Concepts

The data exchange between the organization’s systems and ObserveID centers on Integration Data. This data comes from the Integration and serves as the primary source of information regarding access to the target system. Integration Data is linked to an Identity and plays a crucial role in supporting Identity Management and Access Control.

Identity

An identity can be seen as a unique identifier with many additional properties. From the business perspective, an Identity is an employee or a contractor of the organization. For Identity and Access Management tasks, it is important to recognize the same Identity across corporate systems, whether on-premises or in a multi-cloud environment.

Integration

In a corporate infrastructure, any system that communicates with ObserveID is classified as a Target. When communication is successfully established, it is referred to as Integration.

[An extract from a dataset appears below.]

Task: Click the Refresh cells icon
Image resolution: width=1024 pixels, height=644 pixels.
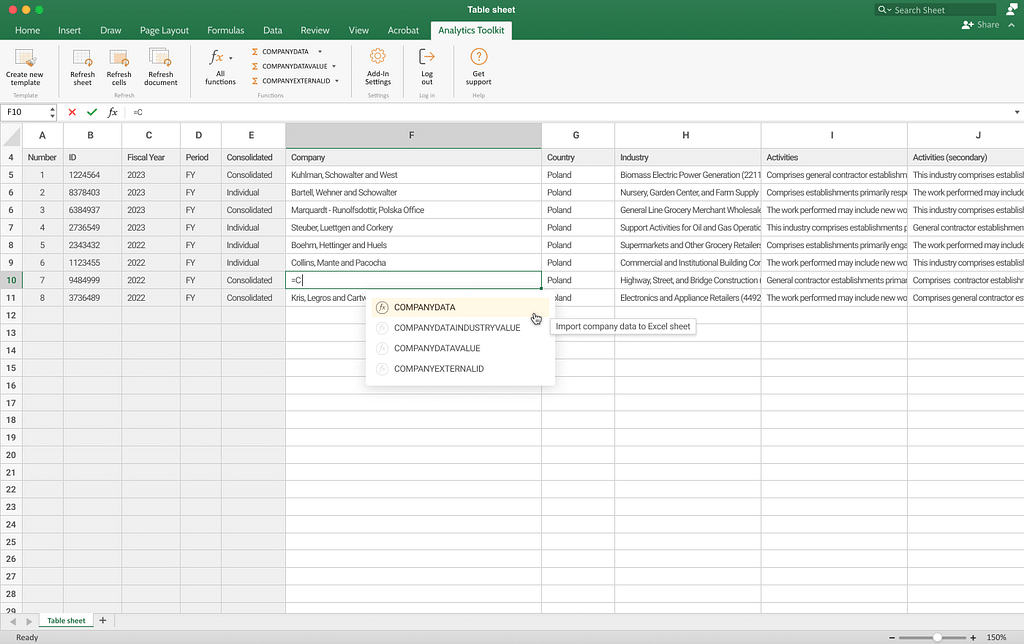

Depending on the scale of the system, one Integration might have one, some, or many resources, for example, a database A, a database B, and a database C. Communication with all three databases is treated as the MS SQL Server integration in ObserveID, and each database is an individual Resource.

The Integration Type, such as MS SQL, AWS, or Google, determines the communication method.

Integration Data

Integration Data varies across different integrations but typically includes accounts, resources, entitlements, and additional properties. These elements are essential for managing access.

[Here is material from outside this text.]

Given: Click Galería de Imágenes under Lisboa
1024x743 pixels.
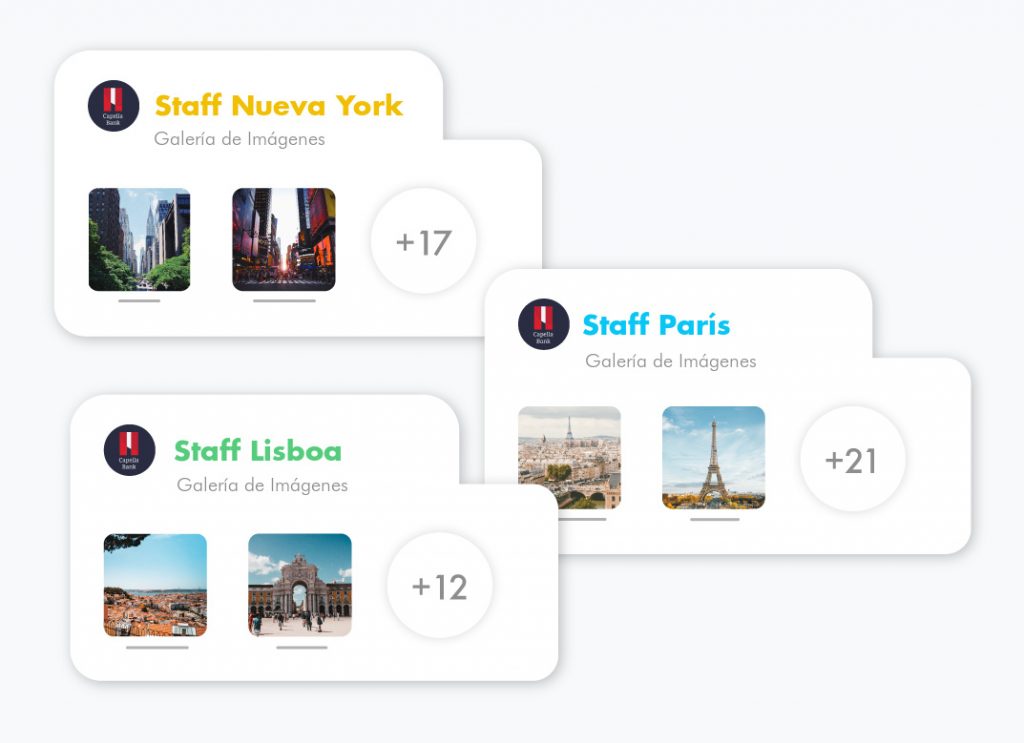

Accounts refer to entities that represent users or logins within a specific system. They are imported into ObserveID during the initial launch of the integration and are subsequently managed through Workflows, Analytics, and other tools.

Resources refer to the target systems involved in the integration, for which access can be granted or revoked from an Account. These resources can include sub-systems within a larger system, individual systems within a platform, or single databases running on a database server. Essentially, they are any resources that the integration makes accessible to users.

All resources are imported during the initial launch of the integration and are subsequently updated as part of the Integration Data. The integration itself is often hierarchical, with one primary root resource and various lower-level resources. Typically, the leading resource is utilized for creating and managing Accounts.

Entitlements are viewed from two perspectives: the entitlements that can be granted or revoked, and the privileges that have already been assigned, either directly or indirectly, to an account. In the first perspective, entitlements are categorized by Permission Types, which include specific rules and constraints for each resource and account. The second perspective focuses on Account Entitlements, which refer to the scope of access that a particular account has been granted. The available entitlements within the Permission Types are processed through workflows for the provisioning and deprovisioning of access. Account Entitlements are monitored and managed using Identity Intelligence and Automation.

Additional Properties refer to any integration-specific information related to accounts, resources, and entitlements that is necessary or beneficial for effective Identity and Access Management.